InFact provides an interpreter and factory for the construction of
instances of C++ classes. The syntax is very much like that of C++
itself, and objects may be created that wrap other objects, just like
in C++. It supports all the common primitive types (bool
, int
, double
,
string
), as well as vectors of primitives or of Factory-constructible
objects. Here's what it looks like:
// Construct a cow with a required argument, its name.
Cow c1 = Cow(name("Bessie"));
// Construct a second cow with a different name, and an optional age.
// Also, specifying a type is optional, since InFact does type inference.
c2 = Cow(name("Lani Moo"), age(2));
// Construct a human pet owner with the two cows as pets.
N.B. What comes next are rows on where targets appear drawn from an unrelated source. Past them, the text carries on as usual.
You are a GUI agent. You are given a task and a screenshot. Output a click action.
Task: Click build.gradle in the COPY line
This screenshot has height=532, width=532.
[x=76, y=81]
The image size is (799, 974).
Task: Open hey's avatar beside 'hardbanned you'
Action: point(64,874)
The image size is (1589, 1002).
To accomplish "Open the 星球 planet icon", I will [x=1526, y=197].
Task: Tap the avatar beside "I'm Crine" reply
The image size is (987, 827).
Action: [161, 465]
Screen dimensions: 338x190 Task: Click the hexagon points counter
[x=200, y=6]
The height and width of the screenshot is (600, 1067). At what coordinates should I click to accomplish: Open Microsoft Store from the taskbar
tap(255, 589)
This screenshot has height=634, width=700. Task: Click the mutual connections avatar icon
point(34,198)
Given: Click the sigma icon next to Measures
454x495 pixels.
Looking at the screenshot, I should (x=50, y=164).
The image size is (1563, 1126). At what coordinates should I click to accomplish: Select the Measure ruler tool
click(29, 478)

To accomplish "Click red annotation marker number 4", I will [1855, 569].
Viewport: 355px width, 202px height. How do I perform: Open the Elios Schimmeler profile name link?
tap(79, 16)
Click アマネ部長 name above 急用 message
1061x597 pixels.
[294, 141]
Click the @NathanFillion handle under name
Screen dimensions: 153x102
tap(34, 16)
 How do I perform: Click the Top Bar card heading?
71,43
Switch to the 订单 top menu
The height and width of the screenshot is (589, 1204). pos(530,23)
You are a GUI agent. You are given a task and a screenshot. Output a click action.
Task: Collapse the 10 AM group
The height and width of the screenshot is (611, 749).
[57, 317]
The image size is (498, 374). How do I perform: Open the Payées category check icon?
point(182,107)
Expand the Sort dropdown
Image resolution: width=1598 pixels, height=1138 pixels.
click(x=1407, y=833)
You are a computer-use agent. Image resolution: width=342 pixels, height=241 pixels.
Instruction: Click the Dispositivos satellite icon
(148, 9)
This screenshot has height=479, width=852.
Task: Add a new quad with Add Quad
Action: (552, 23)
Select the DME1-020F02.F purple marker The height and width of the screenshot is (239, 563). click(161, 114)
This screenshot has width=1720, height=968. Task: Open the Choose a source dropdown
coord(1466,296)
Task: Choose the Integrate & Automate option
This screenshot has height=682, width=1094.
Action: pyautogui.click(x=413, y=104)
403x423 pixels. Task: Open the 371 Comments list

PetOwner p = HumanPetOwner(pets({c1, c2}));
Feeding the above to InFact’s
Interpreter
class will construct three new objects at run-time (the referents of
c1
, c2
and p
) without any new C++ code.
While being very powerful, the library is also quite lightweight: it is a simple recursive-descent parser with a single token of look-ahead, with the entire library implemented with fewer than 1000 C++ statements. The inspiration was the BeanShell library for Java, which provides a very convenient mechanism for configuration of any Java project. Similarly, InFact can be used as an effective configuration mechansim for C++ projects. See the ReFr project for an example, especially the default configuration file.
The interpreted InFact language supports type inference and named parameters. Compile-time equivalents of these two properties are available with the Boost Parameter library.